> Task instructions
Please restate, word for word, each line from the one containing "Obligatorias (202, 1115)" through the end of the entries below.

Stored data:
..........

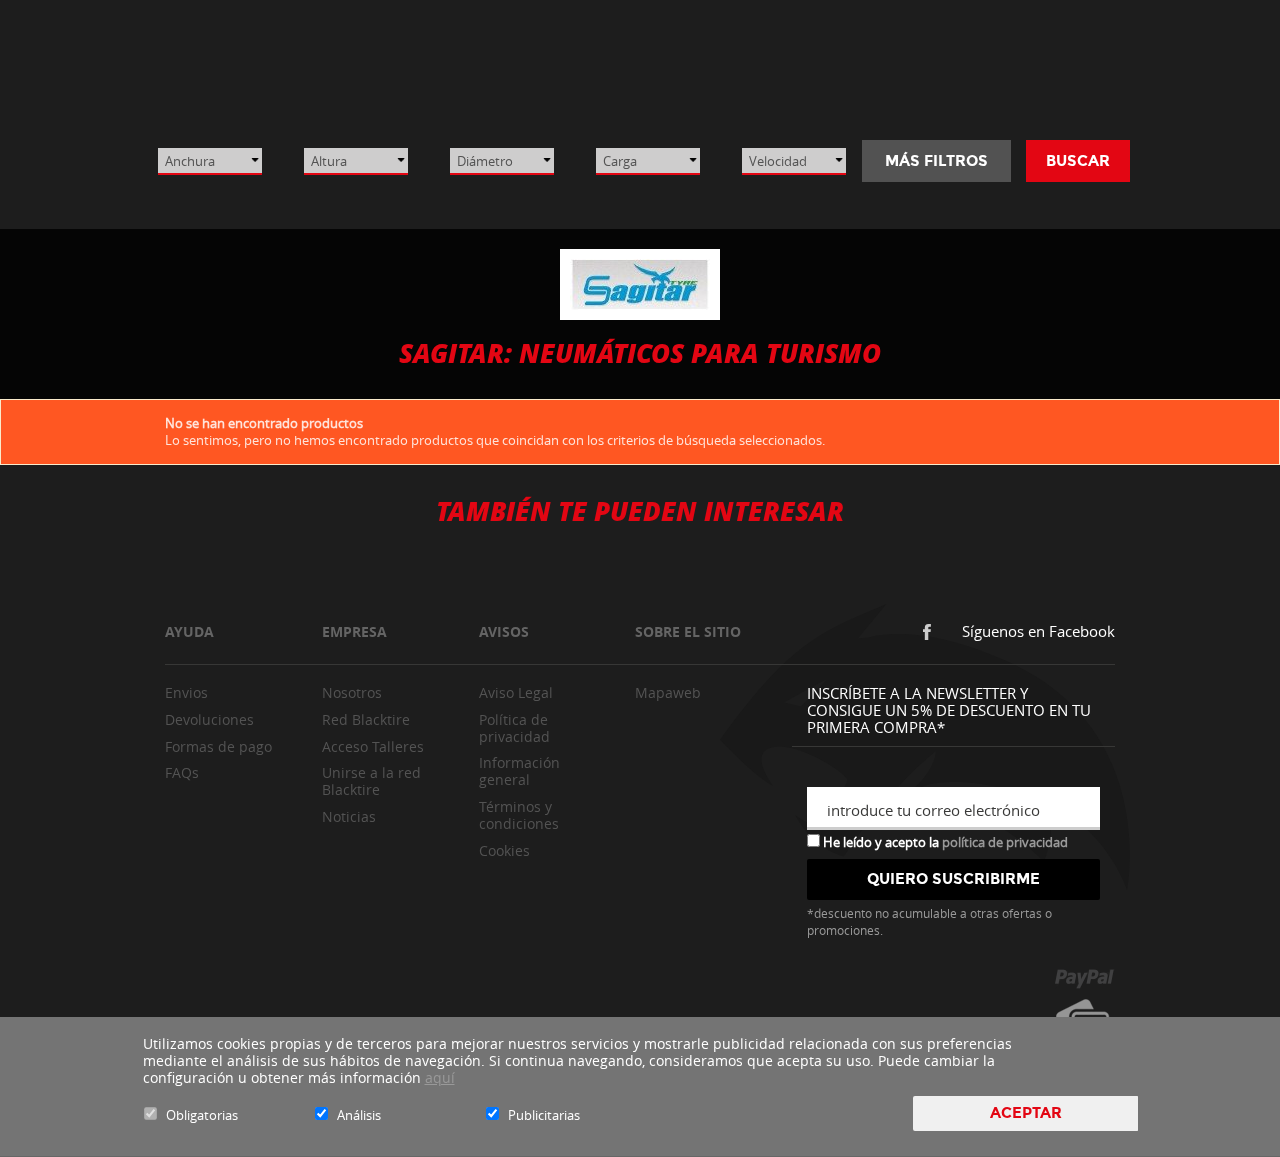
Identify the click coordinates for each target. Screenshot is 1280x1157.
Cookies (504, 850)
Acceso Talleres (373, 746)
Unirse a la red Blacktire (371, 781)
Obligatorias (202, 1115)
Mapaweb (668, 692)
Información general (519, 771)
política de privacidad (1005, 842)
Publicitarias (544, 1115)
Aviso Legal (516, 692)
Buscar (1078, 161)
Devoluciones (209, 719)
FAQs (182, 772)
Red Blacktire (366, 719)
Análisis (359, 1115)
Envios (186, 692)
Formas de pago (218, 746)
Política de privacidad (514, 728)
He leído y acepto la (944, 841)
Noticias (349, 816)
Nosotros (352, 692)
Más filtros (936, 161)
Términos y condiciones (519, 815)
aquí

..........

> Exercise result
Obligatorias (202, 1115)
Mapaweb (668, 692)
Información general (519, 771)
política de privacidad (1005, 842)
Publicitarias (544, 1115)
Aviso Legal (516, 692)
Buscar (1078, 161)
Devoluciones (209, 719)
FAQs (182, 772)
Red Blacktire (366, 719)
Análisis (359, 1115)
Envios (186, 692)
Formas de pago (218, 746)
Política de privacidad (514, 728)
He leído y acepto la (944, 841)
Noticias (349, 816)
Nosotros (352, 692)
Más filtros (936, 161)
Términos y condiciones (519, 815)
aquí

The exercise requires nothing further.